## Directions for this task
Reproduce the entire listing below word for word, omitting the pictures.

Click-target listing:
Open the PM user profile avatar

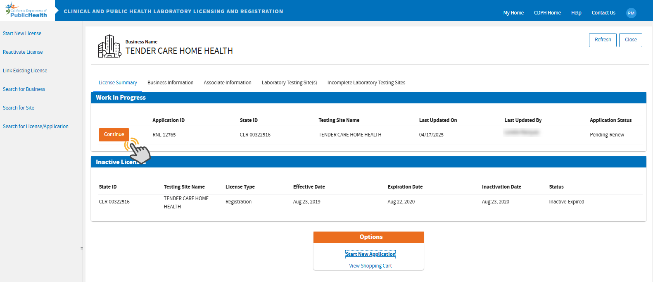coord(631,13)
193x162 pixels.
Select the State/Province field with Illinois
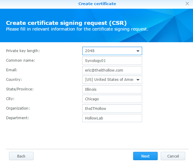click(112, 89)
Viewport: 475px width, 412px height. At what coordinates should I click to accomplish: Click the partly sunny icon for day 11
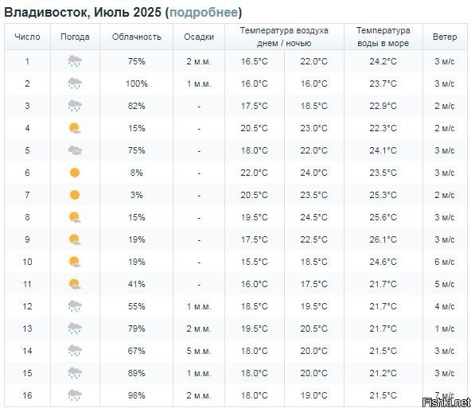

## Result
Open the PM user profile avatar

coord(631,13)
193x162 pixels.
Select the State/Province field with Illinois
click(112, 89)
Viewport: 475px width, 412px height. At what coordinates should I click to accomplish: Click the partly sunny icon for day 11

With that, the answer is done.